Data extracted from a collection:
▬▬▬▬▬▬▬▬▬▬
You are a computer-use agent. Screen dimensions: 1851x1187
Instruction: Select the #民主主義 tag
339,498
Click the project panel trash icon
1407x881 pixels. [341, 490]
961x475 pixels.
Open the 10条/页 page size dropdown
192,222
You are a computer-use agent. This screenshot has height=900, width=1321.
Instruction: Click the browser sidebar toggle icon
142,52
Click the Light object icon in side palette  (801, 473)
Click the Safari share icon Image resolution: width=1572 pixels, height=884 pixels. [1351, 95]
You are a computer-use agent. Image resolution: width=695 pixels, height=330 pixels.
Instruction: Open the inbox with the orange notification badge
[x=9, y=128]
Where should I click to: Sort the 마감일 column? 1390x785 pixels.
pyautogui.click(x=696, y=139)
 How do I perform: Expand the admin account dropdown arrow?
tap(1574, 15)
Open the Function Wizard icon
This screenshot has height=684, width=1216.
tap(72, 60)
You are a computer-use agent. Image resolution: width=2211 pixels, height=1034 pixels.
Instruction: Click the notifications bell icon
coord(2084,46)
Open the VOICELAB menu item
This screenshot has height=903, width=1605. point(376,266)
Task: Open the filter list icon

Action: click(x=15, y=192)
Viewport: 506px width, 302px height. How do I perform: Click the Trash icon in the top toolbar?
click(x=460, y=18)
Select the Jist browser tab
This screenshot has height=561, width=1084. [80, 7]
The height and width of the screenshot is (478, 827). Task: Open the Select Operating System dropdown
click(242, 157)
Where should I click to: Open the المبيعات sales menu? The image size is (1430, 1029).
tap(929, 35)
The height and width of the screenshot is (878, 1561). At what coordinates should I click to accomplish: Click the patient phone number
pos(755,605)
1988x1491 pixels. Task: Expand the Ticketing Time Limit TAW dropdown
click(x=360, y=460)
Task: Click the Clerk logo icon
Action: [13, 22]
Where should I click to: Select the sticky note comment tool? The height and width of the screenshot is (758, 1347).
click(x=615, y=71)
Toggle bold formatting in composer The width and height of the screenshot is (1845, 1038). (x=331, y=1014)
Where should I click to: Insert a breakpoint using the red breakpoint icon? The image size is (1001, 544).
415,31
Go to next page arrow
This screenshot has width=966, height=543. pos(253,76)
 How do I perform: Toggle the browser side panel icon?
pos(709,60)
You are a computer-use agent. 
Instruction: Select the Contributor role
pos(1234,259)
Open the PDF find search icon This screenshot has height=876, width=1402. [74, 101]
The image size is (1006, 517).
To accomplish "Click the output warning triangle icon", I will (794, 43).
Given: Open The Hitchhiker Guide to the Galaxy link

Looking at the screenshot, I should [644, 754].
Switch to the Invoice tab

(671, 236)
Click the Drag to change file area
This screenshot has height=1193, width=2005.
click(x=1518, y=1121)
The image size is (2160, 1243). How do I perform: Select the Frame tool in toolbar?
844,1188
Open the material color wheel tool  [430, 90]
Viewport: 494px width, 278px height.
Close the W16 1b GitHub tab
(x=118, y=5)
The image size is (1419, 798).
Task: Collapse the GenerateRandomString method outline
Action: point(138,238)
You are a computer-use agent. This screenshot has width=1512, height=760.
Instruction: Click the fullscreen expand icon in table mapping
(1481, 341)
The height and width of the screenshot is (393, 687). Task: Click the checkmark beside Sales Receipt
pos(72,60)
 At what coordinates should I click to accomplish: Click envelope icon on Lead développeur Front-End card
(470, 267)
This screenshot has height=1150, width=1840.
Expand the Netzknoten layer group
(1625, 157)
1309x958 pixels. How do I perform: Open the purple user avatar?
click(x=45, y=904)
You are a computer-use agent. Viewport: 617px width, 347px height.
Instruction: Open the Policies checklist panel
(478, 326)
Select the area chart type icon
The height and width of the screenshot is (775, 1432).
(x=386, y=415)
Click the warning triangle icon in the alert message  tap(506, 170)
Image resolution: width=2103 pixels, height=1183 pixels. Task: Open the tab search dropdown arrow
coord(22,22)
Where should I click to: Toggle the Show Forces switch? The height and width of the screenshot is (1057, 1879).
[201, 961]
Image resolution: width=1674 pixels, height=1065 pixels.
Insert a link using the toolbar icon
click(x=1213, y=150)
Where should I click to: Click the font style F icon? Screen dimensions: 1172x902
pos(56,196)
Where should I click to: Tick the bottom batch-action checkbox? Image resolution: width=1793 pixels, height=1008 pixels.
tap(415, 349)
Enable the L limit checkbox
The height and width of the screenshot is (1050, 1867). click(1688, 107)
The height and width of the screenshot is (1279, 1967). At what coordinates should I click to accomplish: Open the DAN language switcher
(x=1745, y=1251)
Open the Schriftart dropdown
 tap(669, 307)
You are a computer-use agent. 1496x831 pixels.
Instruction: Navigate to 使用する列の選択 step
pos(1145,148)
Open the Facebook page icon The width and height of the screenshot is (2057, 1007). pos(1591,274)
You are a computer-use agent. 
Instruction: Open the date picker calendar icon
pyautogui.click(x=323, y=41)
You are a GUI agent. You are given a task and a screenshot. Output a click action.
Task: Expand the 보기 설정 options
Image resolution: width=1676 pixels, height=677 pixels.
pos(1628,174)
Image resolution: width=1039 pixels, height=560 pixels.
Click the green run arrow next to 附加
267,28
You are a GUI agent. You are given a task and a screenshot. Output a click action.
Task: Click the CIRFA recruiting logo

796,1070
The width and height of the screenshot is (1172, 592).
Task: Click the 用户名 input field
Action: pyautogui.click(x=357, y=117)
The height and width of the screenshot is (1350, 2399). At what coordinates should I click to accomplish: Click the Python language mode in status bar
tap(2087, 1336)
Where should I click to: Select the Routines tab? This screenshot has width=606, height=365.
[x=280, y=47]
▬▬▬▬▬▬▬▬▬▬
» **Task to carry out**
From the first line to the last, give the data again exactly.

» **Solution for this exercise**
You are a computer-use agent. Screen dimensions: 1851x1187
Instruction: Select the #民主主義 tag
339,498
Click the project panel trash icon
1407x881 pixels. [341, 490]
961x475 pixels.
Open the 10条/页 page size dropdown
192,222
You are a computer-use agent. This screenshot has height=900, width=1321.
Instruction: Click the browser sidebar toggle icon
142,52
Click the Light object icon in side palette  (801, 473)
Click the Safari share icon Image resolution: width=1572 pixels, height=884 pixels. [1351, 95]
You are a computer-use agent. Image resolution: width=695 pixels, height=330 pixels.
Instruction: Open the inbox with the orange notification badge
[x=9, y=128]
Where should I click to: Sort the 마감일 column? 1390x785 pixels.
pyautogui.click(x=696, y=139)
 How do I perform: Expand the admin account dropdown arrow?
tap(1574, 15)
Open the Function Wizard icon
This screenshot has height=684, width=1216.
tap(72, 60)
You are a computer-use agent. Image resolution: width=2211 pixels, height=1034 pixels.
Instruction: Click the notifications bell icon
coord(2084,46)
Open the VOICELAB menu item
This screenshot has height=903, width=1605. point(376,266)
Task: Open the filter list icon

Action: click(x=15, y=192)
Viewport: 506px width, 302px height. How do I perform: Click the Trash icon in the top toolbar?
click(x=460, y=18)
Select the Jist browser tab
This screenshot has height=561, width=1084. [80, 7]
The height and width of the screenshot is (478, 827). Task: Open the Select Operating System dropdown
click(242, 157)
Where should I click to: Open the المبيعات sales menu? The image size is (1430, 1029).
tap(929, 35)
The height and width of the screenshot is (878, 1561). At what coordinates should I click to accomplish: Click the patient phone number
pos(755,605)
1988x1491 pixels. Task: Expand the Ticketing Time Limit TAW dropdown
click(x=360, y=460)
Task: Click the Clerk logo icon
Action: [13, 22]
Where should I click to: Select the sticky note comment tool? The height and width of the screenshot is (758, 1347).
click(x=615, y=71)
Toggle bold formatting in composer The width and height of the screenshot is (1845, 1038). (x=331, y=1014)
Where should I click to: Insert a breakpoint using the red breakpoint icon? The image size is (1001, 544).
415,31
Go to next page arrow
This screenshot has width=966, height=543. pos(253,76)
 How do I perform: Toggle the browser side panel icon?
pos(709,60)
You are a computer-use agent. 
Instruction: Select the Contributor role
pos(1234,259)
Open the PDF find search icon This screenshot has height=876, width=1402. [74, 101]
The image size is (1006, 517).
To accomplish "Click the output warning triangle icon", I will (794, 43).
Given: Open The Hitchhiker Guide to the Galaxy link

Looking at the screenshot, I should [644, 754].
Switch to the Invoice tab

(671, 236)
Click the Drag to change file area
This screenshot has height=1193, width=2005.
click(x=1518, y=1121)
The image size is (2160, 1243). How do I perform: Select the Frame tool in toolbar?
844,1188
Open the material color wheel tool  [430, 90]
Viewport: 494px width, 278px height.
Close the W16 1b GitHub tab
(x=118, y=5)
The image size is (1419, 798).
Task: Collapse the GenerateRandomString method outline
Action: point(138,238)
You are a computer-use agent. This screenshot has width=1512, height=760.
Instruction: Click the fullscreen expand icon in table mapping
(1481, 341)
The height and width of the screenshot is (393, 687). Task: Click the checkmark beside Sales Receipt
pos(72,60)
 At what coordinates should I click to accomplish: Click envelope icon on Lead développeur Front-End card
(470, 267)
This screenshot has height=1150, width=1840.
Expand the Netzknoten layer group
(1625, 157)
1309x958 pixels. How do I perform: Open the purple user avatar?
click(x=45, y=904)
You are a computer-use agent. Viewport: 617px width, 347px height.
Instruction: Open the Policies checklist panel
(478, 326)
Select the area chart type icon
The height and width of the screenshot is (775, 1432).
(x=386, y=415)
Click the warning triangle icon in the alert message  tap(506, 170)
Image resolution: width=2103 pixels, height=1183 pixels. Task: Open the tab search dropdown arrow
coord(22,22)
Where should I click to: Toggle the Show Forces switch? The height and width of the screenshot is (1057, 1879).
[201, 961]
Image resolution: width=1674 pixels, height=1065 pixels.
Insert a link using the toolbar icon
click(x=1213, y=150)
Where should I click to: Click the font style F icon? Screen dimensions: 1172x902
pos(56,196)
Where should I click to: Tick the bottom batch-action checkbox? Image resolution: width=1793 pixels, height=1008 pixels.
tap(415, 349)
Enable the L limit checkbox
The height and width of the screenshot is (1050, 1867). click(1688, 107)
The height and width of the screenshot is (1279, 1967). At what coordinates should I click to accomplish: Open the DAN language switcher
(x=1745, y=1251)
Open the Schriftart dropdown
 tap(669, 307)
You are a computer-use agent. 1496x831 pixels.
Instruction: Navigate to 使用する列の選択 step
pos(1145,148)
Open the Facebook page icon The width and height of the screenshot is (2057, 1007). pos(1591,274)
You are a computer-use agent. 
Instruction: Open the date picker calendar icon
pyautogui.click(x=323, y=41)
You are a GUI agent. You are given a task and a screenshot. Output a click action.
Task: Expand the 보기 설정 options
Image resolution: width=1676 pixels, height=677 pixels.
pos(1628,174)
Image resolution: width=1039 pixels, height=560 pixels.
Click the green run arrow next to 附加
267,28
You are a GUI agent. You are given a task and a screenshot. Output a click action.
Task: Click the CIRFA recruiting logo

796,1070
The width and height of the screenshot is (1172, 592).
Task: Click the 用户名 input field
Action: pyautogui.click(x=357, y=117)
The height and width of the screenshot is (1350, 2399). At what coordinates should I click to accomplish: Click the Python language mode in status bar
tap(2087, 1336)
Where should I click to: Select the Routines tab? This screenshot has width=606, height=365.
[x=280, y=47]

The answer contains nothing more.